- _RECORDS FOR THE EXERCISE_
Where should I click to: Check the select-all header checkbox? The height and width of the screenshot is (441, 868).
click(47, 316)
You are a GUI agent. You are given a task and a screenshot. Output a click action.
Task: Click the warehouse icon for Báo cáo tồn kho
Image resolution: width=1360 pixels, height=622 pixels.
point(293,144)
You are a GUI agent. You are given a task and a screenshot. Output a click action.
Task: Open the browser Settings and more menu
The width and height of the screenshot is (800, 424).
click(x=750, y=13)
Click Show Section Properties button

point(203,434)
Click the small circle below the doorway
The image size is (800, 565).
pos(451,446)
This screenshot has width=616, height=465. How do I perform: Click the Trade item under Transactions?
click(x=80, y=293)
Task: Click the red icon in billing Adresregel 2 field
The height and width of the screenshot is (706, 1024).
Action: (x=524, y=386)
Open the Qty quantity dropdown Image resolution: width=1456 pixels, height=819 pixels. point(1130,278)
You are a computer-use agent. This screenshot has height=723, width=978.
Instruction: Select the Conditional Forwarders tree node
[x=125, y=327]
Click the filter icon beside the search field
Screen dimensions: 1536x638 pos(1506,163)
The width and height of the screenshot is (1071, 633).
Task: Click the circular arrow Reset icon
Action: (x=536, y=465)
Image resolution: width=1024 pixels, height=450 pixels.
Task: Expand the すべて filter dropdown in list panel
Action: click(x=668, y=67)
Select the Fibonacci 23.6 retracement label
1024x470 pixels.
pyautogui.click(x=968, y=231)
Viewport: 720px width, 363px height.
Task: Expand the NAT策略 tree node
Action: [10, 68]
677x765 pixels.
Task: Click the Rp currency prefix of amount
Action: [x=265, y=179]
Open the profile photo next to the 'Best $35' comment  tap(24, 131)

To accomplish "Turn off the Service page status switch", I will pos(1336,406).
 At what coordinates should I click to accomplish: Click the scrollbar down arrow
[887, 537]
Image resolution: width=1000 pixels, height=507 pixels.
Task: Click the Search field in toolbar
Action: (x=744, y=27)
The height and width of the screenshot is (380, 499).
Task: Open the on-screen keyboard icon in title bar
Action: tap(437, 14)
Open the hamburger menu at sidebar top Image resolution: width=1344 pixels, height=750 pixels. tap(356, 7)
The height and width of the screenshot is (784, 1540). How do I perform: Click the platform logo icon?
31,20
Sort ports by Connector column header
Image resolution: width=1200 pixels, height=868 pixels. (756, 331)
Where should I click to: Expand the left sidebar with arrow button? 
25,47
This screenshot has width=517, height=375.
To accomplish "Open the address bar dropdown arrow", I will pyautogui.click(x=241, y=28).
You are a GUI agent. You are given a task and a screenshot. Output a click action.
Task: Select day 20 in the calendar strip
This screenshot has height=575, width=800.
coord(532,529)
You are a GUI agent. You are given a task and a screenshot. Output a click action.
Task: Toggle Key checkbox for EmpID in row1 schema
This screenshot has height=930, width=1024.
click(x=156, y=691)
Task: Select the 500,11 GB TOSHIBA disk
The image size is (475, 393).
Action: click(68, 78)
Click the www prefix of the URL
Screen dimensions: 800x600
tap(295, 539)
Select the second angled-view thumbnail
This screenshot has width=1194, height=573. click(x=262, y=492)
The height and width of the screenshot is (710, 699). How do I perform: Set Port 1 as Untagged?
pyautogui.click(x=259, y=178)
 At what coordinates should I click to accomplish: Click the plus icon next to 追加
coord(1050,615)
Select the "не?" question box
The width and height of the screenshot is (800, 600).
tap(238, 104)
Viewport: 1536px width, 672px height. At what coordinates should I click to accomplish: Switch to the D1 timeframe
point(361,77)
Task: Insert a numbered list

- _WORK ITEM_
Your response should be each line that includes the word "will", copied from the records.

- _FINISHED EXERCISE_
To accomplish "Turn off the Service page status switch", I will pos(1336,406).
To accomplish "Open the address bar dropdown arrow", I will pyautogui.click(x=241, y=28).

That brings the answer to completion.